Income inequality is at the heart of the debate over the tax deal, currently pending in Congress. Democrats are outraged over the compromise of extending the Bush-tax-cuts for the “wealthy” in return for extended unemployment benefits.  The “rich” should make sacrifices and pay higher taxes, they say.


Many other people are also concerned about rising income inequality in the U.S. Robert Creamer wrote:



…inequality is a cancer that is attacking both the economy, and the social and political fabric of our society.


Others aren’t so sure why it’s supposedly bad. “Rising inequality” just sounds bad, in general.


George Mason University (my alma mater!) economist Tyler Cowen writes in the American Interest today that many worries over income inequality are overblown for three main reasons:


Demographic shifts:



…there is usually greater inequality of income among both older people and the more highly educated, if only because there is more time and more room for fortunes to vary. Since America is becoming both older and more highly educated, our measured income inequality will increase pretty much by demographic fiat. Economist Thomas Lemieux at the University of British Columbia estimates that these demographic effects explain three-quarters of the observed rise in income inequality for men, and even more for women.


Measurement problems:



…real incomes are measured using a common price index, yet poorer people are more likely to shop at discount outlets like Wal-Mart, which have seen big price drops over the past twenty years. Once we take this behavior into account, it is unclear whether the real income gaps between the poor and middle class have been widening much at all. Robert J. Gordon, an economist from Northwestern University who is hardly known as a right-wing apologist, wrote in a recent paper that “there was no increase of inequality after 1993 in the bottom 99 percent of the population”, and that whatever overall change there was “can be entirely explained by the behavior of income in the top 1 percent.”

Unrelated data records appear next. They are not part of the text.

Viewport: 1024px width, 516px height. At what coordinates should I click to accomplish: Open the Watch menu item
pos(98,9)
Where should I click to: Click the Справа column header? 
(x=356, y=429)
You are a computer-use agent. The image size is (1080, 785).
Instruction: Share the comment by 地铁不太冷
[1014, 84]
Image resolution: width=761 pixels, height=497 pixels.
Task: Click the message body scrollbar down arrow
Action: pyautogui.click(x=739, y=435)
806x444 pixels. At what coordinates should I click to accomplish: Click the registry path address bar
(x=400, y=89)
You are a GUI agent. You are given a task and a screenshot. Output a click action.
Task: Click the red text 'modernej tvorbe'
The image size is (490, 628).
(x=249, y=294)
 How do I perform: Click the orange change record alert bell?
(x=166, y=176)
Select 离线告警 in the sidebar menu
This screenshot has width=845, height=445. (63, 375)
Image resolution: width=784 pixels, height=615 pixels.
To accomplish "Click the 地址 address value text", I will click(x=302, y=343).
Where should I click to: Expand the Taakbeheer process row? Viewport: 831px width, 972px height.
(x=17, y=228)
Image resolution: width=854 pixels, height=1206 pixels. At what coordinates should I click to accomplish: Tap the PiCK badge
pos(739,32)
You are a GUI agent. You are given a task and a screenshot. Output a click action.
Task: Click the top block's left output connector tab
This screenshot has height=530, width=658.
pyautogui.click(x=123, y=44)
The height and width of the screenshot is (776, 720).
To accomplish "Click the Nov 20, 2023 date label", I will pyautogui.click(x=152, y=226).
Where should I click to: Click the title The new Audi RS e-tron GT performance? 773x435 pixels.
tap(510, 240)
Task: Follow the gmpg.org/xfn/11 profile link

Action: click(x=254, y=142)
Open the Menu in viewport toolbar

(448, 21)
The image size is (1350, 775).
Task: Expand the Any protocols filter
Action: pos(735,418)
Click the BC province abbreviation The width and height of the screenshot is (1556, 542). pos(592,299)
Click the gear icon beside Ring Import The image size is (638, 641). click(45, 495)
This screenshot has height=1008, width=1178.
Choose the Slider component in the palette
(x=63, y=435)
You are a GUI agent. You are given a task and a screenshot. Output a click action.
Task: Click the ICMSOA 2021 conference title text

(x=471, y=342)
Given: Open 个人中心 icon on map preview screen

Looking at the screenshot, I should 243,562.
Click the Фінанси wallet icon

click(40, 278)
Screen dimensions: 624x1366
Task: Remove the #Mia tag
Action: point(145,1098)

Top earners work more hours:



It’s worth noting that over this same period of time, inequality of work hours increased too. The top earners worked a lot more and most other Americans worked somewhat less. That’s another reason why high earners don’t occasion more resentment: Many people understand how hard they have to work to get there. It also seems that most of the income gains of the top earners were related to performance pay-bonuses, in other words-and not wildly out-of-whack yearly salaries.


Cowen does assert, however, that there is one form of inequality we should be concerned about, because it leads to adverse incentives. He highlights the following paragraph from his article on Marginal Revolution:



If we are looking for objectionable problems in the top 1 percent of income earners, much of it boils down to finance and activities related to financial markets…The first factor driving high returns is sometimes called by practitioners “going short on volatility.” Sometimes it is called “negative skewness.” In plain English, this means that some investors opt for a strategy of betting against big, unexpected moves in market prices. Most of the time investors will do well by this strategy, since big, unexpected moves are outliers by definition. Traders will earn above-average returns in good times. In bad times they won’t suffer fully when catastrophic returns come in, as sooner or later is bound to happen, because the downside of these bets is partly socialized onto the Treasury, the Federal Reserve and, of course, the taxpayers and the unemployed.


A heavily regulated financial sector where losses are socialized while gains are privatized naturally encourages irresponsible, risky investments. The economy still suffers from the consequences of the near-collapse of the financial sector in 2008.


That’s why it’s so important to extend current tax rates. Extending them permanently would be the best case, because it would allow businesses to make long-term investments, and create new jobs. However a temporary two-year extension of tax rates is better than no extension. The current uncertainty is the worst situation, because as businesses wait-and-see what will happen to tax rates, our unemployment rate remains unnecessarily high.


Extending the tax cuts has little effect on changing overall income inequality. The type of inequality we should be worried about is the one where less-politically connected entrepreneurs who make poor investment decisions suffer the consequences, while the well-connected get bailed out.